====== 本文

アルファロメオ156です。
『クラッチペダルが完全に戻らないときが時々あり、最近はその症状が頻繁になってきた。クラッチが完全に切れないわけではないがフィーリングが悪いので診て欲しい。』
と修理のご用命を承りました。
平成11年式 E-932A1 6MT 走行距離 116,000km
まずはクラッチの油圧系統を点検。レリーズシリンダにクラッチフルードの漏洩、マスターシリンダにも微弱なフルード漏洩が確認できましたので交換することにいたします。
アルファロメオのレリーズシリンダはスレーブシリンダという名称。「マスター」と「スレーブ」は対義語ですね。こちらの方が自然な呼称だと思います。ちなみに「レリーズ」は「release」が訛って業界用語となったものです。
レリーズシリンダはバッテリー下のミッションケース上部に配置されています。
内部には錆が発生。
レリーズシリンダの交換は比較的簡単です。
マスターシリンダの交換は難易度が変わります。シリンダは室内側、足元奥に配置されていて容易にアプローチできません。
アクセルリンクや、ステアリングロッドその他に阻まれて、交換は困難を極め、写真を撮る余裕がありませんでした。
新旧比較です。
内部には錆が発生し、微弱な液漏れが確認できました。
さて、作業の困難さはともかく、この事例でブレーキフルード種類について考えました。輸入車の多くがDOT4指定のブレーキ&クラッチフルードを使用しています。

============

取り組む作業:
1 - クラッチ修理の記事では、レリーズシリンダはどこに配置されているか。
2 - クラッチ修理の記事を二文で要約すること。
3 - クラッチ修理の記事を、最後の文の後から書き進めること。

====== 提供資料

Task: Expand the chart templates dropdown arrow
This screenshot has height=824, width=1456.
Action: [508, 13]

============
====== 提供資料

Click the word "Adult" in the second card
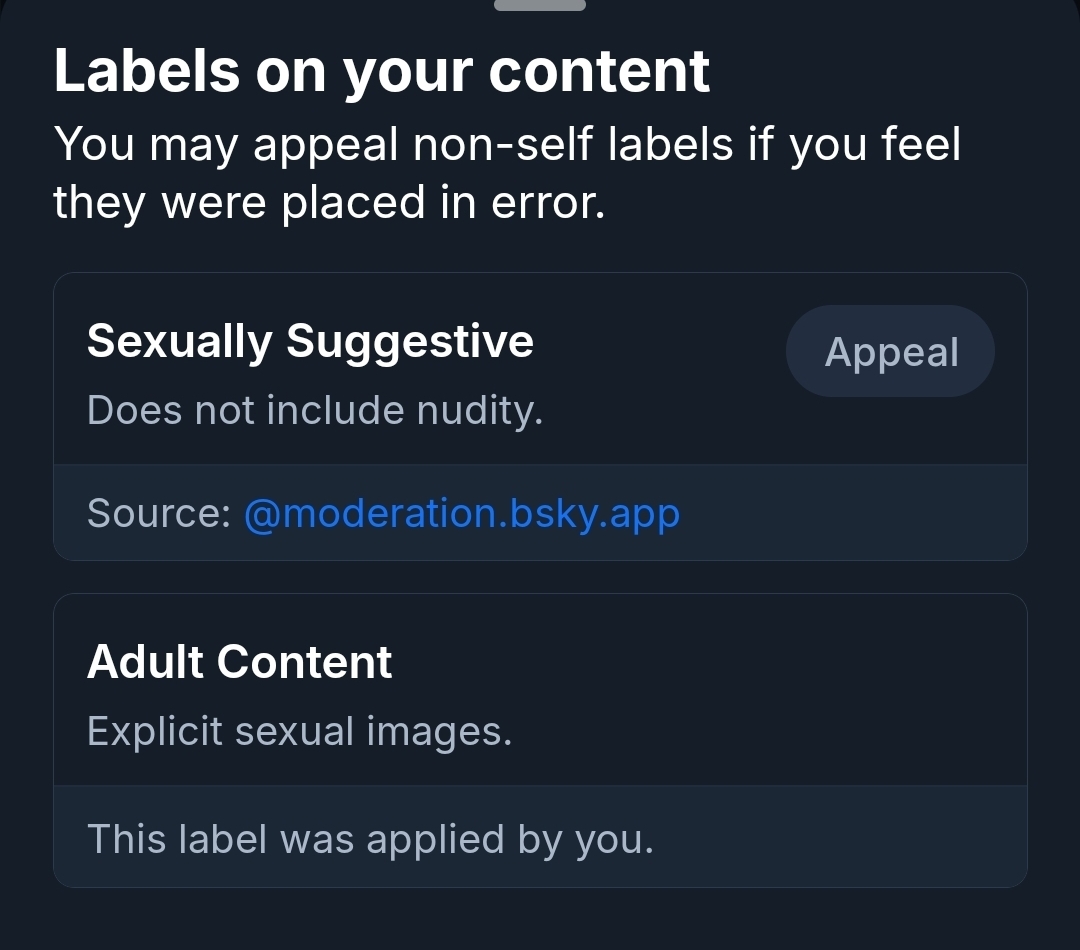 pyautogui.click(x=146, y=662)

============

練習の解答:
1 - バッテリー下のミッションケース上部に配置されている。

2 - アルファロメオ156のクラッチペダルが完全に戻らないことがあるという症状で修理を依頼され、油圧系統を点検すると、レリーズシリンダとマスターシリンダにフルードの漏洩が確認されたので両方を交換することにした。レリーズシリンダの交換は比較的簡単だったが、室内の足元奥にあるマスターシリンダは容易にアプローチできず、交換は困難を極めた。

3 -
今まで高速走行を多用する輸入車ですからより沸点の高いものを設定していると漠然と思っていましたが、国産高級車でもそれなりのスピードレンジで走ることがありますからDOT3の指定は、別に理由があるのかもしれません。
国産車のほとんどが使用しているDOT3のフルードと比較してDOT4は吸湿性が高く、早期に劣化します。ベーパーロックは恐ろしい現象ですので、沸点低下を避けるために定期的なフルード交換は欠かせないのですが、高温多湿の日本国内で輸入車に長期間入れっぱなし(通常車検期間の2年間)になっているDOT4のフルードの場合、沸点低下よりも油圧系統内部への影響が無視できないかもしれないのです。
もちろん国産車と輸入車では部品の品質や耐久性は単純に比較できないですが、今回のシリンダ内部の腐食や高価なABSユニットの故障は油種に影響されているかもしれませんね。
《関連記事》
アルファ 156 2.0TS セレスピード クラッチ調整 (GF-932A2)
アルファ 156 2.0TS セレスピード バルブタイミング調整 (GF-932A2 タイミングベルト交換)
アルファ156 V6 2.5L ~真の足回りを求めて(その1)~
ocha says
国内で使用するにはDOT4というよりJIS4種という
規格で考えたほうがベターという気がします。
成分もグリコールより、ポリグリコール系の方が
いいと思っています。
ただ定期的な交換の大事じゃないかと思います。
実際、ブレーキフルードテスターで計測していますと、
2~3年で水分量はほぼ2%以上になるこことはなく、
4年から5年で2%を超えてきているのが多いです。
ご参考までに。よければ私のFBまでどうぞ。
たけし says
ochaさん、いつも貴重な情報提供感謝いたします。
実際は水分量が2%以上になることはないというのは興味深いデーターです。ラボテストデータを見ると明らかにDOT4の方が水分量が多いんですけど、実使用環境とは異なるということですね。
少し調べましたところ、DOT4は吸湿性の高さを踏まえてそれなりの性能の防錆剤を添加しているとのこと。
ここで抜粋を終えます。